In our world, quiet is counter-cultural. I’m not only referring to quiet on the outside, but also quiet on the inside. In fact, it may be easier to shut out the external voices than it is to silence the internal noise. It’s often those inner voices, especially the unacknowledged ones, that compel us to fill our lives with movement and agendas and spending and eating. Our behaviors and hurry are echoes of our inner doubts about our worth. Sadly, in many ways the nature of our holiday celebrations reveal how incompletely we have embraced the actual message of Christmas.
In contrast to the dizzying nature of our cultural celebrations, the biblical narratives about Jesus’ birth speak in hushed tones about simple, unsophisticated scenes. The baby of prophecy, the King of kings, is born in a quiet town in an inconsequential region to unremarkable people and placed in a trough in a barn. Yet by the grace of God this spot becomes the center of the universe, the matrix of hope and redemption and salvation. The quiet, ordinary place becomes the beginning of the dramatic climax of the great Story. The birth of Jesus incarnates the promise that we are not alone and that we are loved beyond measure, recipients of a love that brings peace and stillness to our souls.
The birth of a child is both a time of poignant gratitude and a time of quiet anticipation.
I remember how friends of mine described the day they brought their first child home from the hospital. They placed him in his crib, in the room they had been preparing for months, and watched him sleep. For hours they sat in contented silence.
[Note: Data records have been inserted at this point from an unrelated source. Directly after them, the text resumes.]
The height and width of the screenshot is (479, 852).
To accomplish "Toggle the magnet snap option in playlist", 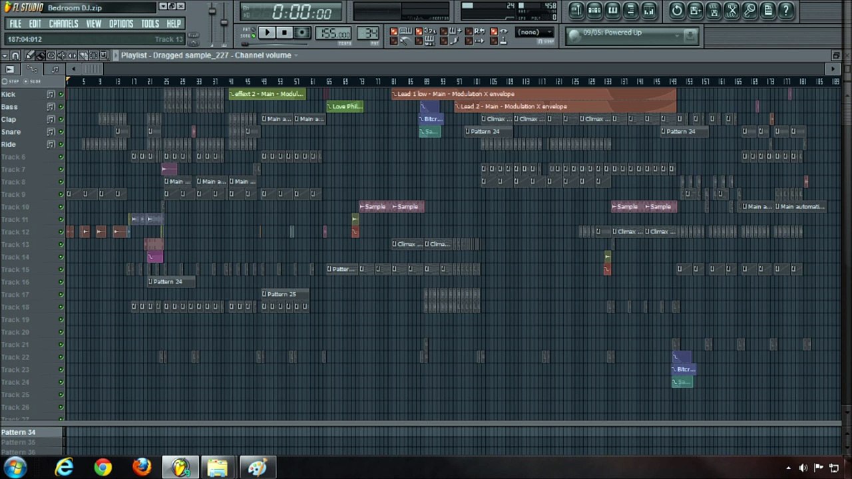I will (15, 55).
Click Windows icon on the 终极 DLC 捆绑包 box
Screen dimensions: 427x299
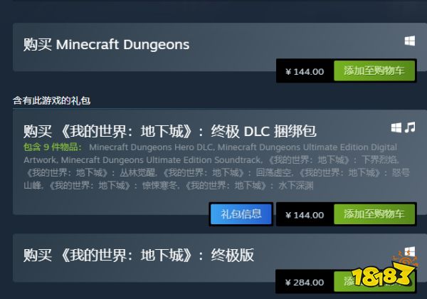tap(396, 127)
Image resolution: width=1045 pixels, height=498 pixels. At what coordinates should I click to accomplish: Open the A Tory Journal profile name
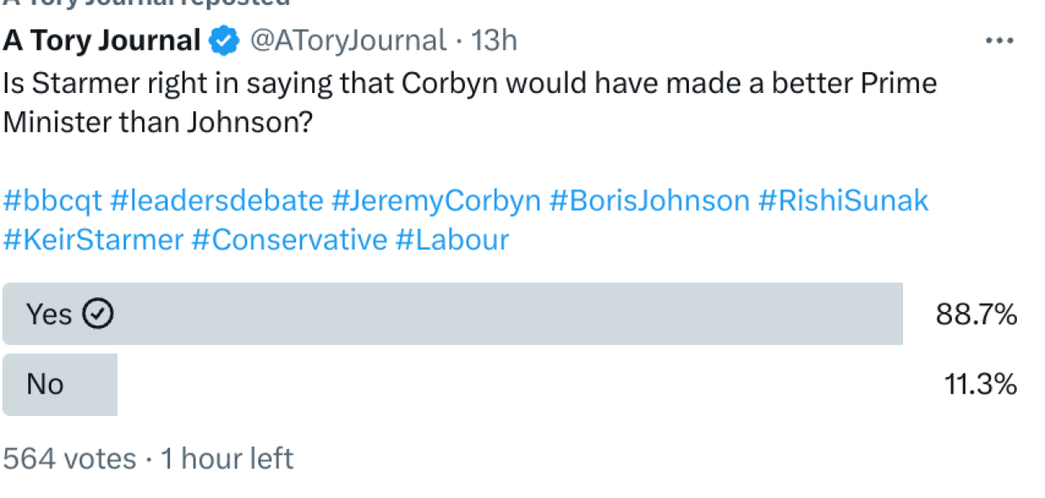(x=102, y=40)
My friend said “It was unlike any other moment in my life. It was the greatest moment of love we’d ever experienced, more intimate than even our wedding night. There was nothing else in the world we needed that day - we had everything.” Yet he also said that as he looked into his son’s eyes, he was full of anticipation. Who will my son be? What will he do in his life? Who will he marry? What will be his gifts, his calling? Like Mary the mother of Jesus, my friends stored up these things in their hearts and silently wondered who their child would become.
Advent is not only a season of reflection on events past. It is a season of quiet hope, as we await the second advent of our Lord Jesus, who will come and complete his reclamation project. Our celebration during this time of year is necessarily incomplete. In this season we must prepare small, quiet places in our individual souls and in our communities, still longing and waiting for the fulfillment of Jesus’ work and the rebirth of creation.
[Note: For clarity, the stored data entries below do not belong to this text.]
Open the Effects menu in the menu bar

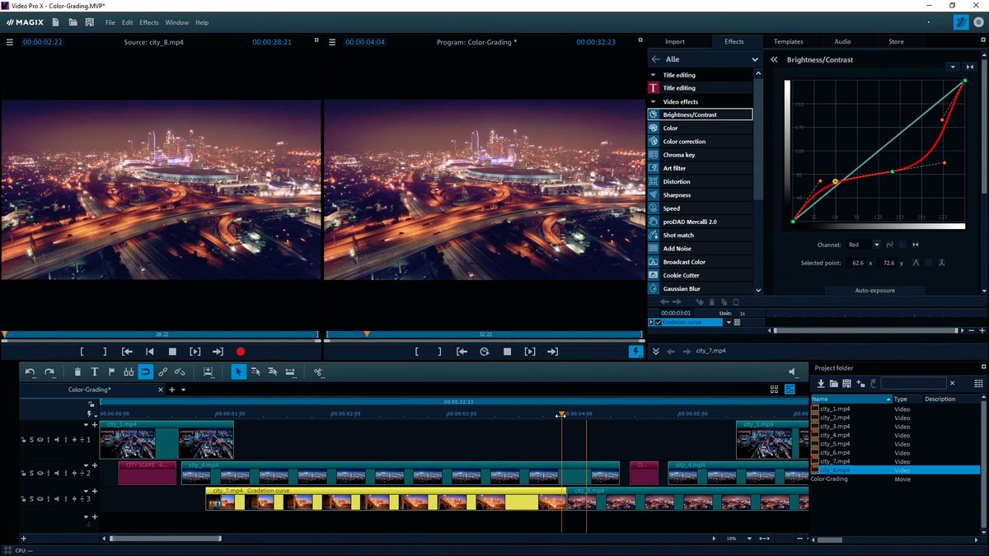[148, 22]
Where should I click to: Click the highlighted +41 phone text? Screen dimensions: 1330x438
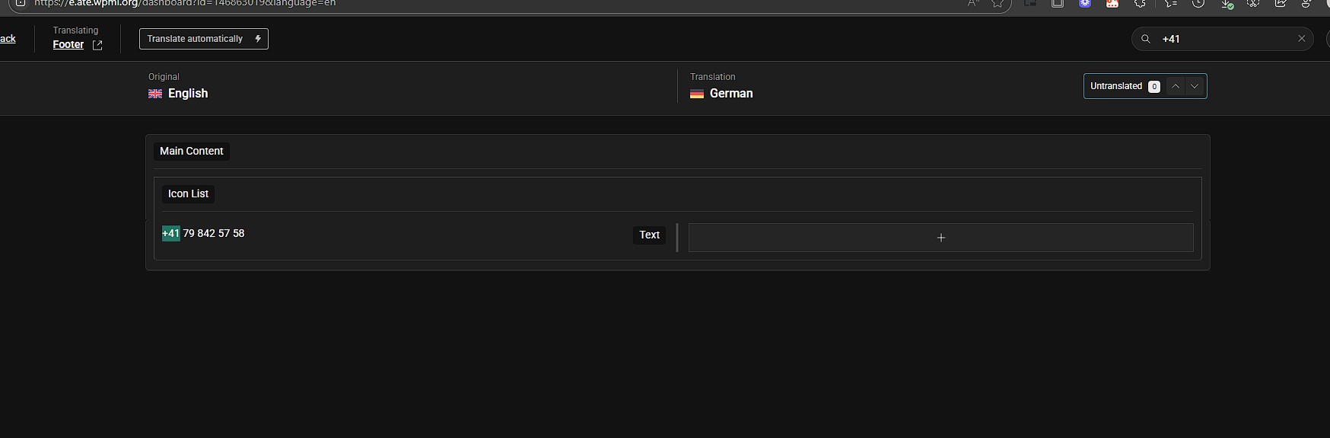171,233
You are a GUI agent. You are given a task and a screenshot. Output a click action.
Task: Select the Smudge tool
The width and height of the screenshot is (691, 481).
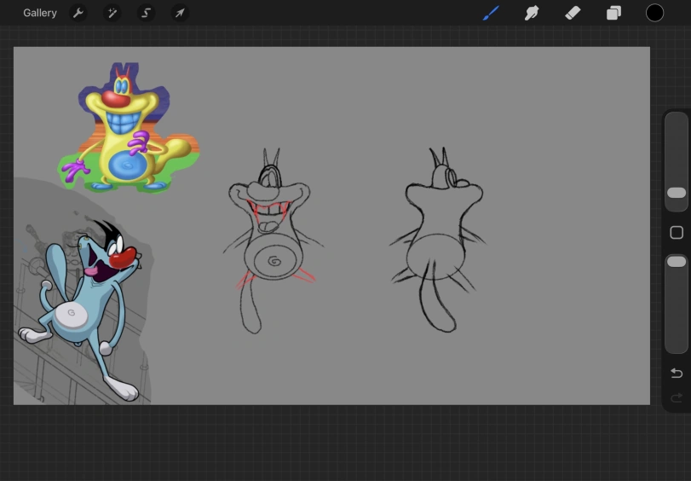click(532, 13)
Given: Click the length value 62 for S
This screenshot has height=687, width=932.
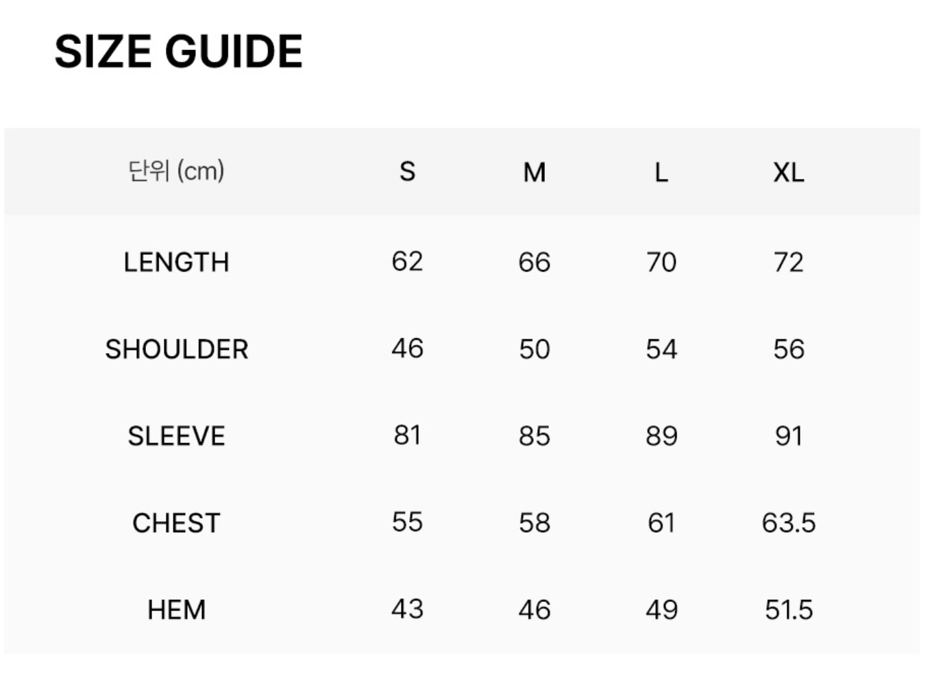Looking at the screenshot, I should pos(407,261).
I’m still struggling with Advent, still reaching for something that I haven’t found yet. I do know that if there is any chance for deep experiences of God’s grace and love in this season, we need to open spaces for hope and attentiveness in our hearts. We can’t compel God to move, but we can clear away what distracts us from hearing his gentle voice. We can reduce the external clutter of the season by simplifying our celebration. We can slowly savor the biblical prophecies of the coming of the Messiah and the narratives about Jesus’ birth. We can devote time to silence and solitude as well as to corporate celebration. We can learn to say “no” when we find ourselves spinning from all the invitations and seasonal stimuli. We can listen to the voices of people who are not often heard over the cultural shouting – the poor, the hungry, the suffering around the world. We can prepare a quiet place for God to renew his love and rebirth his hope in us.